DIRECTIVE
Tally the lines in the data below that contain the word "main", and reply with only that number.

====== RECORDS FOR THIS EXERCISE

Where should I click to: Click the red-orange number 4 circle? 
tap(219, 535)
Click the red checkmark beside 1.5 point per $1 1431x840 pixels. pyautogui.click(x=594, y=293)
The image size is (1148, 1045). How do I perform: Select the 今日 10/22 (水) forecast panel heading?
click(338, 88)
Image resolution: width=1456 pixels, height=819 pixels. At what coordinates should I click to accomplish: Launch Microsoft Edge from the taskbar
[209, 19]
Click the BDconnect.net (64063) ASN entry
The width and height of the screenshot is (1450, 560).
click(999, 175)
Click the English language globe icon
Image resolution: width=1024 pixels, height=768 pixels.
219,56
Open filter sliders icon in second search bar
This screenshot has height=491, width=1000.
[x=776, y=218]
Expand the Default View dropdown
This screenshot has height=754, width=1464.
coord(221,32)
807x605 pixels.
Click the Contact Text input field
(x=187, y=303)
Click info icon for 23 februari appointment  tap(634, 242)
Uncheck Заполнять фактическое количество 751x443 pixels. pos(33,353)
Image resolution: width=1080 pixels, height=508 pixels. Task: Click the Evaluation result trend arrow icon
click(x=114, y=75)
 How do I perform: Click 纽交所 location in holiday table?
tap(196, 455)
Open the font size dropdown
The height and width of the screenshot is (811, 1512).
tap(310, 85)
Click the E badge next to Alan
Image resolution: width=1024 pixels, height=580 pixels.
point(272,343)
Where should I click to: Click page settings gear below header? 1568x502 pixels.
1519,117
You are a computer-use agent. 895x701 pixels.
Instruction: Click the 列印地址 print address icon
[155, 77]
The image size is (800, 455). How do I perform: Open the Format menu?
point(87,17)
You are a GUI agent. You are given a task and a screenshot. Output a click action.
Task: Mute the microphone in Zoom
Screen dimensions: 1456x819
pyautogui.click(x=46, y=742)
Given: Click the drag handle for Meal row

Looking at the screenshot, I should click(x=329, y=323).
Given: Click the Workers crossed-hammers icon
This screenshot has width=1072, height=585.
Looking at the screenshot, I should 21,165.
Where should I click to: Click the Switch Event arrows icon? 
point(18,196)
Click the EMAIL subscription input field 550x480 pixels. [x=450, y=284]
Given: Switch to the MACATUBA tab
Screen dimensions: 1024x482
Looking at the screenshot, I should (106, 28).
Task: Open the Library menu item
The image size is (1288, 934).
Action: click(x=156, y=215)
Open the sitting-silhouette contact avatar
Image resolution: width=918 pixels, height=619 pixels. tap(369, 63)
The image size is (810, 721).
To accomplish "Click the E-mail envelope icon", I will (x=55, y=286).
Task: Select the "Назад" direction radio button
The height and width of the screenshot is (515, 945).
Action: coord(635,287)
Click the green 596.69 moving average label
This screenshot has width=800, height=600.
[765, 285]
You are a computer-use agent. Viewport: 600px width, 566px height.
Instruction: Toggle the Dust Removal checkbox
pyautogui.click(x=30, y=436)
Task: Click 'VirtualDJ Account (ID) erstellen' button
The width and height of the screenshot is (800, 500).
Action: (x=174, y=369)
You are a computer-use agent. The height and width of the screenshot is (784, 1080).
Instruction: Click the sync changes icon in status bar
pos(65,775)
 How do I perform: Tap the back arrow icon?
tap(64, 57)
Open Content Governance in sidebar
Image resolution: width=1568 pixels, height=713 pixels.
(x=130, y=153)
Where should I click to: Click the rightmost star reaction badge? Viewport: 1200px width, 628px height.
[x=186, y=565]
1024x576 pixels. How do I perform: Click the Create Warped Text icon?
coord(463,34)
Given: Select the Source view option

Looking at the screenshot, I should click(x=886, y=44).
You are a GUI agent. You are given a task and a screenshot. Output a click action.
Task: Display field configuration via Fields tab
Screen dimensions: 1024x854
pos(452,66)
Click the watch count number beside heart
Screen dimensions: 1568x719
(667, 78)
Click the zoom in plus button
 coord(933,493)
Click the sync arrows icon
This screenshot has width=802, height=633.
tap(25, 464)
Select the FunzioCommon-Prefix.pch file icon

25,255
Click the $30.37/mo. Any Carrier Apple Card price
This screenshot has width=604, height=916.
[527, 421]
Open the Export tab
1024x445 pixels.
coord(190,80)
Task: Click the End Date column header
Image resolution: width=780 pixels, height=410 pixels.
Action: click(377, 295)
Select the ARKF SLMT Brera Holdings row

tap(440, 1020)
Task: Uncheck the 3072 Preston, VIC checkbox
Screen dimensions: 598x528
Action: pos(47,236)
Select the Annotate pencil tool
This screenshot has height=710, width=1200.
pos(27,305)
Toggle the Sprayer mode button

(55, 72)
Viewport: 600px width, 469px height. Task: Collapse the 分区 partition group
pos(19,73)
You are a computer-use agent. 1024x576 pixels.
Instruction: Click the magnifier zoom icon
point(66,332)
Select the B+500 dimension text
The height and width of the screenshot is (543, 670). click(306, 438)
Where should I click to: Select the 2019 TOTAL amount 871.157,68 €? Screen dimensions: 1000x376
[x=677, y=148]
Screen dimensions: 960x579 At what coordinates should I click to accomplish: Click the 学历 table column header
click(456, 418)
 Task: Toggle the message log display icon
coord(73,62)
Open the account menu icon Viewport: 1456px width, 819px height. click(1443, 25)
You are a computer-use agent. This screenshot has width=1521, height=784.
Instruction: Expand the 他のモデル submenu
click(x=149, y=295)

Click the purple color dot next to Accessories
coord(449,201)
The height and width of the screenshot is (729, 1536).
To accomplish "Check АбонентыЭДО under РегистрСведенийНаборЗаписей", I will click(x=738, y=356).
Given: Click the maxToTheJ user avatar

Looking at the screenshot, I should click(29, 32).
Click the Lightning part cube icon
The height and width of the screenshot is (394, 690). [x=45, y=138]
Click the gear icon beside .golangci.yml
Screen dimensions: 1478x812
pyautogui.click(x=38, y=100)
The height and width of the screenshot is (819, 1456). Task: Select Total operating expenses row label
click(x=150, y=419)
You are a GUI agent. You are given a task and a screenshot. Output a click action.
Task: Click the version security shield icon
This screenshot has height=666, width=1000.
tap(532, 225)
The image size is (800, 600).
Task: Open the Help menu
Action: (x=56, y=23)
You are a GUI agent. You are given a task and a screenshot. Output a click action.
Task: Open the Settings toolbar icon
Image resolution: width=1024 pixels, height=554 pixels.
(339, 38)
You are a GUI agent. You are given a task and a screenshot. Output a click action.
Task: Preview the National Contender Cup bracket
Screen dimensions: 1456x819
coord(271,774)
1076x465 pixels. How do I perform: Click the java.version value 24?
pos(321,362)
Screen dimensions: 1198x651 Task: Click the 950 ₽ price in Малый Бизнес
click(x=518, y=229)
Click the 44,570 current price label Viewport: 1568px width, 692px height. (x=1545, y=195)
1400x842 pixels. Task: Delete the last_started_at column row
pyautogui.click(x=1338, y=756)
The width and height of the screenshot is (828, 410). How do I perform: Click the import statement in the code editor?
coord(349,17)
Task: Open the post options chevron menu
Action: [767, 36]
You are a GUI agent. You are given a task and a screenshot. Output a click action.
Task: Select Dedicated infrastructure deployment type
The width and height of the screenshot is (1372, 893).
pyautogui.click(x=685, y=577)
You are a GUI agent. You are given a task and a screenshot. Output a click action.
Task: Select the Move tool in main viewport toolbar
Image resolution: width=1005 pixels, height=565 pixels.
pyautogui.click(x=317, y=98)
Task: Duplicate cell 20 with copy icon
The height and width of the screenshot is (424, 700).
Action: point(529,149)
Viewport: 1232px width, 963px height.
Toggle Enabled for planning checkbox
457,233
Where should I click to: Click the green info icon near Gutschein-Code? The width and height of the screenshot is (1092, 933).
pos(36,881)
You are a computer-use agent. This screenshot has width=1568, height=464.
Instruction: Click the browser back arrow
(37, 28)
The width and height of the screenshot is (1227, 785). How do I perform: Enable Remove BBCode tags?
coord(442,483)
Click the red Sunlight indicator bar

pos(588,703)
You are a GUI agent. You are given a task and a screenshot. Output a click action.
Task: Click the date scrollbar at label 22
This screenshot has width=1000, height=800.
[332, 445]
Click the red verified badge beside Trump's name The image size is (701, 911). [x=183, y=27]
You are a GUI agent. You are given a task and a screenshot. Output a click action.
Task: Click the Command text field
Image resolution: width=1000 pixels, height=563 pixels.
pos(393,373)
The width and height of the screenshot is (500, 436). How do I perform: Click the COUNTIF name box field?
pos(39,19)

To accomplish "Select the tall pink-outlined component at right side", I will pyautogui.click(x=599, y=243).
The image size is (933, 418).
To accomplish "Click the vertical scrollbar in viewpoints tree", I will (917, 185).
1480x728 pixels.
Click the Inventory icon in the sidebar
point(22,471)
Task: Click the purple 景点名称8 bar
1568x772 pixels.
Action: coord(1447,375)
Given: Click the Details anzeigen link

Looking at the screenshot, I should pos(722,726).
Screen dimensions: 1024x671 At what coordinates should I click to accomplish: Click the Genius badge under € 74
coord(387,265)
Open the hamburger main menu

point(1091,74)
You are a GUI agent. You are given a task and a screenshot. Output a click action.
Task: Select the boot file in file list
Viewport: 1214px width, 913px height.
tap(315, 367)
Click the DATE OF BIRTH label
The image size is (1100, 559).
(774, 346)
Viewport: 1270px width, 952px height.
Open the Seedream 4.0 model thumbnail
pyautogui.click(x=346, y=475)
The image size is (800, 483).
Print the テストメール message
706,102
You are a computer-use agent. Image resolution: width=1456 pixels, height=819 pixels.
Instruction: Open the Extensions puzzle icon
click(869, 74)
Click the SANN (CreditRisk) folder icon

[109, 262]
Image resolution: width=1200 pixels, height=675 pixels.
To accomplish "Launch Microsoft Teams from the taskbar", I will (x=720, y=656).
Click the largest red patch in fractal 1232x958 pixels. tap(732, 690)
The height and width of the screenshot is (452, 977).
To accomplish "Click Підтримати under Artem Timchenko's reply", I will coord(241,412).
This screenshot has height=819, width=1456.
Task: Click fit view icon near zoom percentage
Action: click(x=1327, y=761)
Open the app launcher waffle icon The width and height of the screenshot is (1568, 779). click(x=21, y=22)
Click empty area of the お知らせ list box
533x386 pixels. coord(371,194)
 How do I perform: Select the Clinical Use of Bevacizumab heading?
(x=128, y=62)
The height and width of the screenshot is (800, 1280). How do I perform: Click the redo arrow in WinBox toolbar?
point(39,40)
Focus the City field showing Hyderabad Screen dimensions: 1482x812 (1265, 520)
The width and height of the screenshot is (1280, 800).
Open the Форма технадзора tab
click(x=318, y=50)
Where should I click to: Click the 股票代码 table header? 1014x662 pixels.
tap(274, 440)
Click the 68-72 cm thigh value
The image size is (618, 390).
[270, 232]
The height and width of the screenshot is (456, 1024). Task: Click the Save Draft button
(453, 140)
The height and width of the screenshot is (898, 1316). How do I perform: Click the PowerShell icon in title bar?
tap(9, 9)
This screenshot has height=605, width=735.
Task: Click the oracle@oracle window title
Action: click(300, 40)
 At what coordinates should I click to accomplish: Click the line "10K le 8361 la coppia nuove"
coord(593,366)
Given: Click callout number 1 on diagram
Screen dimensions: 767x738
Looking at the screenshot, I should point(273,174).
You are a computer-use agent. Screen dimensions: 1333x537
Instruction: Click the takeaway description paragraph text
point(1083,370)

============

EXPECTED ANSWER
2